■ **YOUR ASSIGNMENT**:
From the first line of the records through the line containing "You are a computer-use agent. The", retype every line exactly and nothing else.

Dataset items:
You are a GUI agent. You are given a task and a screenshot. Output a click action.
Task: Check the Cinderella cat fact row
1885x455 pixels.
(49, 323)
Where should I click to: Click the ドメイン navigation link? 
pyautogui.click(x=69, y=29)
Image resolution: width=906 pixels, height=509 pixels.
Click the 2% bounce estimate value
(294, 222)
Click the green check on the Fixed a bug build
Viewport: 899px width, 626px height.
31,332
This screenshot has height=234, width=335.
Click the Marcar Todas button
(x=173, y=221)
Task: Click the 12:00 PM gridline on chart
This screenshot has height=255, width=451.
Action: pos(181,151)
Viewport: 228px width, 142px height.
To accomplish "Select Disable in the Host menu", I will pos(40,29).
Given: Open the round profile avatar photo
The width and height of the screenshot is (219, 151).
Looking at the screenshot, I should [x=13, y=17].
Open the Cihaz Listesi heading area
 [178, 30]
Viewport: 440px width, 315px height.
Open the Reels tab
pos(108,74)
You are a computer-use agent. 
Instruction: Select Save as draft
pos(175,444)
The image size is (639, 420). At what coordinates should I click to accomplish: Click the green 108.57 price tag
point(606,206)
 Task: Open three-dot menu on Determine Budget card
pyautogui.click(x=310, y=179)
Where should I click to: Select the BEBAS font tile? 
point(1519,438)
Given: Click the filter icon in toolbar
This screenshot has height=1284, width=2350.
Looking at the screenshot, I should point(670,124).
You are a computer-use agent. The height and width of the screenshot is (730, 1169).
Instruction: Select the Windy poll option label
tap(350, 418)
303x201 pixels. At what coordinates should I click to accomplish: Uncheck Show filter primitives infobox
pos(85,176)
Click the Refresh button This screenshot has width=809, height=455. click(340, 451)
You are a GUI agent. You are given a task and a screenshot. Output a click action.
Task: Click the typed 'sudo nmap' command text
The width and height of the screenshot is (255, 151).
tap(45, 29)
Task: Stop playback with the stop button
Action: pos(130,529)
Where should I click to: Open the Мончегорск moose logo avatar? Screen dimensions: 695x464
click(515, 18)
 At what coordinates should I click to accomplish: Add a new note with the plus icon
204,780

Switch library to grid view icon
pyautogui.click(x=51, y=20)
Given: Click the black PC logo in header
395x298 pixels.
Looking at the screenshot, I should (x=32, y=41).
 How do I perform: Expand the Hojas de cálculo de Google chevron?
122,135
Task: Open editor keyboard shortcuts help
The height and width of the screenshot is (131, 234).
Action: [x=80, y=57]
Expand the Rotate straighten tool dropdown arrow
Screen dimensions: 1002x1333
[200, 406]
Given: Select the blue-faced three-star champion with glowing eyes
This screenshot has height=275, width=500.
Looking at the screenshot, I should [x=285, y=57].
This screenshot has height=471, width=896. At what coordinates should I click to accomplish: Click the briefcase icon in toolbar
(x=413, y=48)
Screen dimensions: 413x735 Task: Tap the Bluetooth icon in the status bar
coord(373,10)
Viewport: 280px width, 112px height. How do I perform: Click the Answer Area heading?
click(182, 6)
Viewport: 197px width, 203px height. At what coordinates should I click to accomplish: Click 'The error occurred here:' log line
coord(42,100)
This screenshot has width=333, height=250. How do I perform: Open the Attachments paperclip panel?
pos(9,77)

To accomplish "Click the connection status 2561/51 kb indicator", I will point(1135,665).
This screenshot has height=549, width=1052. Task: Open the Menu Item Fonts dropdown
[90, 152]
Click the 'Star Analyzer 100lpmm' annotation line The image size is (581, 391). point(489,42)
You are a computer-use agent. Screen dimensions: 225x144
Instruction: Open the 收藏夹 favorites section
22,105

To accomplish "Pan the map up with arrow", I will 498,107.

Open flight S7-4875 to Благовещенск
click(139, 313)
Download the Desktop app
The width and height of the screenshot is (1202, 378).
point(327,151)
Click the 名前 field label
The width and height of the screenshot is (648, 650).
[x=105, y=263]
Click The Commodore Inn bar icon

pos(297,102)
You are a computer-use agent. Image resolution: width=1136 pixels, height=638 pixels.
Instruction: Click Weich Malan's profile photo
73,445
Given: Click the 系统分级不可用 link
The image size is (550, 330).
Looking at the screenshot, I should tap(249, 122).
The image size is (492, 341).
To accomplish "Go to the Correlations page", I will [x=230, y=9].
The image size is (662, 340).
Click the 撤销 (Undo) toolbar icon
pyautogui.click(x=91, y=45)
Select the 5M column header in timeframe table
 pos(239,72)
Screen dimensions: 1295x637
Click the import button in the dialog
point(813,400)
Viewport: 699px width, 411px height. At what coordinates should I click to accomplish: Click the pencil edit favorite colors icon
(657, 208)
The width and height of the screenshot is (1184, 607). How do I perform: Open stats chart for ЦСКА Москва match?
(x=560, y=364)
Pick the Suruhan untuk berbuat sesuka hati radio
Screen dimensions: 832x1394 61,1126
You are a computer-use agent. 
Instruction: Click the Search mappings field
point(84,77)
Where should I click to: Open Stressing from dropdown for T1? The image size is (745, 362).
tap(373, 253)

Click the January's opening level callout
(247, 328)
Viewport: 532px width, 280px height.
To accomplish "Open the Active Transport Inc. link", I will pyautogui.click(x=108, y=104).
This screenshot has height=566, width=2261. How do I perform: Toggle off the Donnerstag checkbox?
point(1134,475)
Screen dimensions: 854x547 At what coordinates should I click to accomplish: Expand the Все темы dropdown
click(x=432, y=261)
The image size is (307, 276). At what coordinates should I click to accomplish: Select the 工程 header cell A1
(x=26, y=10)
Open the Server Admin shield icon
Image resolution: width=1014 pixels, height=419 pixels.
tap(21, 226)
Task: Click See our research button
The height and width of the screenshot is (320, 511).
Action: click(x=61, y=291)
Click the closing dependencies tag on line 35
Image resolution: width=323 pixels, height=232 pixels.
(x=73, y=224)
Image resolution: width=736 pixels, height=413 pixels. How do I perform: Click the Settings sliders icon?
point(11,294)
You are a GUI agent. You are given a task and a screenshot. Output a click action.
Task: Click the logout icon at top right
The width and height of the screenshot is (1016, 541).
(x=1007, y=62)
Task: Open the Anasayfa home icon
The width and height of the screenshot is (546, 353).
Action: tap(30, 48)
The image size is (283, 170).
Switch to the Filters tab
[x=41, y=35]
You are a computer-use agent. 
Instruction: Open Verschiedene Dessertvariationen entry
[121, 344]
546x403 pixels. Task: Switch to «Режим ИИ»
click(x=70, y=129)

■ **SOLUTION FOR THIS PROBLEM**:
You are a GUI agent. You are given a task and a screenshot. Output a click action.
Task: Check the Cinderella cat fact row
1885x455 pixels.
(49, 323)
Where should I click to: Click the ドメイン navigation link? 
pyautogui.click(x=69, y=29)
Image resolution: width=906 pixels, height=509 pixels.
Click the 2% bounce estimate value
(294, 222)
Click the green check on the Fixed a bug build
Viewport: 899px width, 626px height.
31,332
This screenshot has height=234, width=335.
Click the Marcar Todas button
(x=173, y=221)
Task: Click the 12:00 PM gridline on chart
This screenshot has height=255, width=451.
Action: pos(181,151)
Viewport: 228px width, 142px height.
To accomplish "Select Disable in the Host menu", I will pos(40,29).
Given: Open the round profile avatar photo
The width and height of the screenshot is (219, 151).
Looking at the screenshot, I should [x=13, y=17].
Open the Cihaz Listesi heading area
 [178, 30]
Viewport: 440px width, 315px height.
Open the Reels tab
pos(108,74)
You are a computer-use agent. 
Instruction: Select Save as draft
pos(175,444)
The image size is (639, 420). At what coordinates should I click to accomplish: Click the green 108.57 price tag
point(606,206)
 Task: Open three-dot menu on Determine Budget card
pyautogui.click(x=310, y=179)
Where should I click to: Select the BEBAS font tile? 
point(1519,438)
Given: Click the filter icon in toolbar
This screenshot has height=1284, width=2350.
Looking at the screenshot, I should point(670,124).
You are a computer-use agent. The height and width of the screenshot is (730, 1169).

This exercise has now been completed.